Practical 9 Pipelined hazard resolution
Objectives
This section is not a list of tasks for you to do. It is a list of skills you will have or things you will know after you complete the practical.
Following completion of this practical you should be able to:
- Implement data hazard resolution in a pipelined processor by employing write-before-read, data forwarding, and stalls.
- Use waveform diagrams to debug a pipelined processor implementation with instructions in all stages of the pipe
- Use verilog test benches and a testing framework to test a processor implementation
Guidelines
- Because you will be iteratively adding functionality to one processor module, we strongly recommend that you periodically add and commit your progress to git as a backup.

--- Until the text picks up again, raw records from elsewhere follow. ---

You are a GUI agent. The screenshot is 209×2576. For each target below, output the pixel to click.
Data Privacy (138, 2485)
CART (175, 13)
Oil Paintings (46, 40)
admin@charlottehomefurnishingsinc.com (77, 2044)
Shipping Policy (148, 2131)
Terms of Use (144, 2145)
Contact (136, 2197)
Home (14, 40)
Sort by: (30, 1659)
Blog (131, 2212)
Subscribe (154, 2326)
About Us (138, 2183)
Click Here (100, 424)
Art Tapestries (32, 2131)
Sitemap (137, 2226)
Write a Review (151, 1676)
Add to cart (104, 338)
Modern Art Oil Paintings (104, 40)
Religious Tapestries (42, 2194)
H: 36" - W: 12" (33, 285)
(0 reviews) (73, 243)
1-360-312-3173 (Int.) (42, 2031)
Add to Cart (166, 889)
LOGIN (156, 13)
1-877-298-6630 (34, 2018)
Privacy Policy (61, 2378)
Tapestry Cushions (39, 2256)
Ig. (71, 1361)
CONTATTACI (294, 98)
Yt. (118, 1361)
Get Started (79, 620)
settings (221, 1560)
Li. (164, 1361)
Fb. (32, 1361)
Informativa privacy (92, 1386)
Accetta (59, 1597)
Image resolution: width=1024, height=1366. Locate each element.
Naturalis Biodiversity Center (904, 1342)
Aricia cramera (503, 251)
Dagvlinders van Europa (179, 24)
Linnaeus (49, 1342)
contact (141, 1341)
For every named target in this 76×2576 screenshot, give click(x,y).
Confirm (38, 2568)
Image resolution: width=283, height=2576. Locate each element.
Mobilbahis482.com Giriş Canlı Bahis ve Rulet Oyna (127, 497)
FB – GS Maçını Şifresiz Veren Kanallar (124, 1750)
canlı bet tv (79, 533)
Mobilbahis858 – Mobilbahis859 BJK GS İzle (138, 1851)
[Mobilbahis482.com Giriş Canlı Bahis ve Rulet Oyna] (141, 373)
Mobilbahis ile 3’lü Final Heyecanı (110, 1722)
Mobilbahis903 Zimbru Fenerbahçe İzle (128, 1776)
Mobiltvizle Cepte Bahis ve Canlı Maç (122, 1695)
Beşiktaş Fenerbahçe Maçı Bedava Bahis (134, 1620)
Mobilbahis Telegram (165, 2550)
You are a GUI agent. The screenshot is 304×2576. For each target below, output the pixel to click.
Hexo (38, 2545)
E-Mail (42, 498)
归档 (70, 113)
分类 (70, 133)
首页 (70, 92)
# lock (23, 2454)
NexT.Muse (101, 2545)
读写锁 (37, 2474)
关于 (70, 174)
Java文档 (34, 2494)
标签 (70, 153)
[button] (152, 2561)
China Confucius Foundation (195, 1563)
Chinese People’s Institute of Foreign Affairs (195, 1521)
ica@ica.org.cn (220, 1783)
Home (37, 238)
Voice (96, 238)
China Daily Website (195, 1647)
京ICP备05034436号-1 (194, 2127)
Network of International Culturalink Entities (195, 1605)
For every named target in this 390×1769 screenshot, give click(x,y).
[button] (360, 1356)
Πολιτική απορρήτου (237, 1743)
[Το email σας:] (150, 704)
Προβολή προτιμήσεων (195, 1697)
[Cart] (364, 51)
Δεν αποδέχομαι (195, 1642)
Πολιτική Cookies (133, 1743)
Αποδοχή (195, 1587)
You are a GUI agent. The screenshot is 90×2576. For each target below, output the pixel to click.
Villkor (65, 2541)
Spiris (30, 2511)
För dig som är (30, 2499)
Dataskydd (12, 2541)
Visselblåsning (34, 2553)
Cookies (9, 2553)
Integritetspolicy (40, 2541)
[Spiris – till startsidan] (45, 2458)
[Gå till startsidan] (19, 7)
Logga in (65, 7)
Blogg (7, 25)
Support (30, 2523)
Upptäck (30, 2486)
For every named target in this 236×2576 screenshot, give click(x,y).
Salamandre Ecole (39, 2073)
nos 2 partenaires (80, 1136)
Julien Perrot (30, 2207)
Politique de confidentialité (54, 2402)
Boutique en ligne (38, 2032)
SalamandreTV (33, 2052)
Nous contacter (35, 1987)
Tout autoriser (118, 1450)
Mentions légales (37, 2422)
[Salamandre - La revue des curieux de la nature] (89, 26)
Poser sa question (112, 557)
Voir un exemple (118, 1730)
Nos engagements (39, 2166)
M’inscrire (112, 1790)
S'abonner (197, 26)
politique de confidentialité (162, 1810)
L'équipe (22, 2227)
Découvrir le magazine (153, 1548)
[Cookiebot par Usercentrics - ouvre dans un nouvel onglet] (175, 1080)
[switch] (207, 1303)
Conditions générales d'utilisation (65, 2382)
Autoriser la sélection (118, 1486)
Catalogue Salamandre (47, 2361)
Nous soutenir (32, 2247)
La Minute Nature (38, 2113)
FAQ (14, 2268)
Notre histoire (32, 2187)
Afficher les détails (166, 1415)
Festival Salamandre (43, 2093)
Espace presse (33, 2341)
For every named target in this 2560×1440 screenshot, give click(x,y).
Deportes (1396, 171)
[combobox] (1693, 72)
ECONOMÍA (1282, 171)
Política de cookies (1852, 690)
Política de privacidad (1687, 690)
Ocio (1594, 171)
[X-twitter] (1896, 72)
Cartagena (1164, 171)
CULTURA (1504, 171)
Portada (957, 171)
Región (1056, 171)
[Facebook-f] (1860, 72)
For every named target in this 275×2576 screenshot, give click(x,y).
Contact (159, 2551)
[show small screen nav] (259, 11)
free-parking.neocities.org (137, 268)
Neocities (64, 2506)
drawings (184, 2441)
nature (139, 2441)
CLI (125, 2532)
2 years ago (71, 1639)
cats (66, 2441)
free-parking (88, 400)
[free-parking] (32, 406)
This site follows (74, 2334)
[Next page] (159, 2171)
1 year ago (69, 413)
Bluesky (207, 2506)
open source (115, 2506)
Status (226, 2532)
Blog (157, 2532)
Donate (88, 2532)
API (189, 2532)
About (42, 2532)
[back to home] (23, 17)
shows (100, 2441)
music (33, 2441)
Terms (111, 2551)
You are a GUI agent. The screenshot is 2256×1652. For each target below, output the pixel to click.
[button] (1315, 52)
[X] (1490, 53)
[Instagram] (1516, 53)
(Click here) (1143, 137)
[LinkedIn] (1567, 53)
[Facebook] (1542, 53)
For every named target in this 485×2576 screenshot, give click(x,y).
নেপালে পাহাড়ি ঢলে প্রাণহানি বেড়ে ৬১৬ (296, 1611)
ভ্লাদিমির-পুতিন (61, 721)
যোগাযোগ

Time Estimate This practical will take approximately 6-9 hours per student, varying depending on your familiarity with Verilog and the pipelined architecture covered in class.
Preliminary Tasks
You will be working in the same groups as Practical 8, so you should use the same repository: your RISC-V-pipelined-processor repository.
This also means you should be continuing to use the same .mpf file that you created for the last practical.
The general sequence for this practical is (1) try out the tests and see how they work, (2) implement data forwarding, then (3) add stalling.
Run the hazards tests
During this practical, you will gradually be fixing data hazards for R-types until you've fixed them all; then you will look at other types of hazards to fix.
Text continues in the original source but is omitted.